…this topic was closed by author…
Apollo won’t be ready this month. But maybe in 6 it will be able to handle many users!
What??? Apollo won’t be ready this month??? But you guys even had an extra leap year day! Well, I guess that’s okay … as long as you promise to deliver April 1st … I’ll be watching Meteor news that day intently for an Apollo launch news release …
wait until it’s stable and check it out, OP
no one can really give much information about it because not many people have really used it
As for the question whether GraphQL is suitable for applications with sensitive data: absolutely! GraphQL just describes a server API, much like REST. It is therefore just as secure as traditional REST. I would even argue that it’s easier to secure a GraphQL server than to secure REST endpoints, because it can support the same applications as a REST API, but with fewer endpoints.
As long as MongoDB is used, it has no place in financial services. Mongodb is too unreliable for that.
For that you want a database which has been built from the ground up with reliability in mind. And not something where it has been tacked on as an afterthought.
ahh right i’m currently learning rest stuff…
it is said that rest queries are validated against a schema… then theoretically the queries will more secure than queries from naked db…
Apollo will let you use any backend you like: Postgres, MySQL, Mongo, Redis, Cassandra, flat files, REST services, etc. Because it’s built on GraphQL, it will let you compose various backends into a type system that you can query with one simple language.
That said, I’m assuming you were referring to Meteor only supporting MongoDB for the moment, which is true.
I think @rhywden was talking about MongoDB itself not being reliable enough for this kind of application. That won’t be fixed by schemas alone. The main issue is not even security, but the safety of your data: making sure that nothing is lost. MongoDB has historically not been great at that, but I don’t know if that’s still true at the moment. That said, unless you’re thinking about processing financial transactions or any other highly sensitive information through this system there could well be a part of it that is best built in Meteor. It really depends on your use case.
Banks still use Fortran - they won’t switch anytime soon. Programs are running today, written by people long dead, and kept alive by some concoction of youthful spirit, cases and cases of redbull, and unhinged greed. I highly doubt they would use Meteor anytime soon.

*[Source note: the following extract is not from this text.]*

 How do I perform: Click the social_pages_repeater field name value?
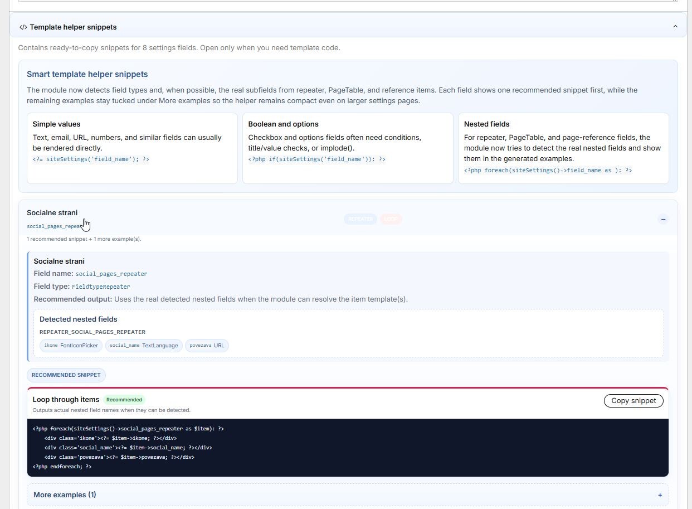coord(111,274)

This is not Meteor’s fault, it’s just the way banks are operated. Every decision is meticulously scrutinized and put to comitee.

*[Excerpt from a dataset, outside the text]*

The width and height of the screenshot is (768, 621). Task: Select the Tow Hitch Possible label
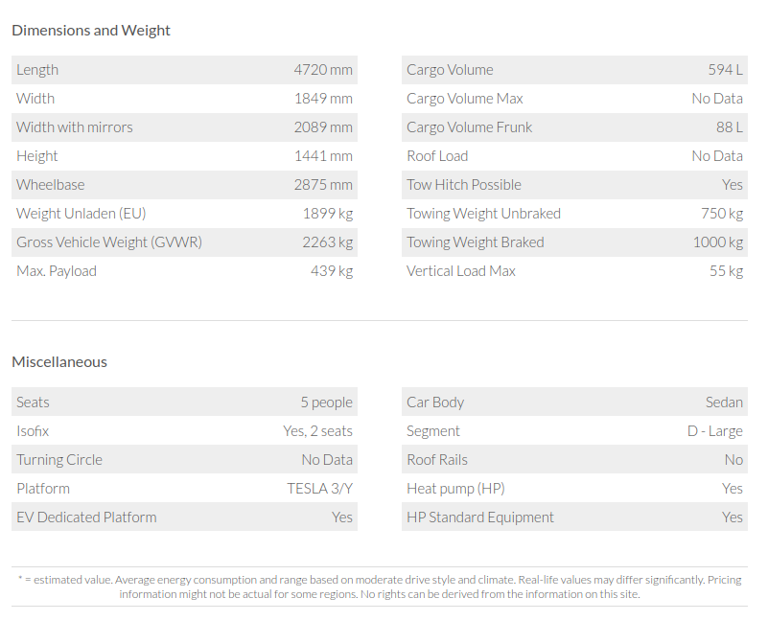[x=464, y=185]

i think it’s depend on who’s the decision maker and culture of the company…
if they aware that technology could be a huge boost for competitive advantage then they will always welcome to consider new technology…
Nah, I don’t think so. There is too much legacy Fortran code to migrate to something else. It’s the reason why a Fortran developer still exists, and why they command such a huge paystub.
I guess so thank you…
You might want to read this:
Not all banking development is done in Fortran…they have lots of COBOL too (kidding). Old mainframes are typically COBOL or Fortran, but there’s a lot more than just old mainframes to a bank’s infrastructure.
hi there ! that’s great, I will have a job for a long time !! Seriously, I am also a Fortran developer , and I think that this is not that an old language (the new Fortran 2008 standard is a really powerful language). However, it is not made for the web (not yet).
Because there’s been a lot of FUD around this topic, and it reads just like parroting something you heard around the water-cooler. Obviously, if you have actual data or experience around this, please feel free to cite.
There are certainly issues with MongoDB, as there are with any database system. But I don’t think throwing around blanket statements like this helps progress the discussion.
To answer the original author’s question - are you able to provide any more context around what you mean by “financial service(s)”? Because that’s a pretty broad area, and covers a lot of potential use-cases.
(I have worked in financial services, and I was also previously at MongoDB.)
It’s always nice to hear someone parrot the term “FUD” because someone’s saying something you don’t like.
Something like “Fire and forget” queries where you have to query yourself actively for errors are not something which inspire confidence in me. For reliability, you want the pessimistic approach - which means throwing errors and warnings when something goes wrong by default. And not a “forgot lastError()? Whelp, here goes the data!”
Also, stuff like this: https://aphyr.com/posts/284-call-me-maybe-mongodb
Somewhat newer: https://aphyr.com/posts/322-call-me-maybe-mongodb-stale-reads
In this post, we’ll see that Mongo’s consistency model is broken by design: not only can “strictly consistent” reads see stale versions of documents, but they can also return garbage data from writes that never should have occurred.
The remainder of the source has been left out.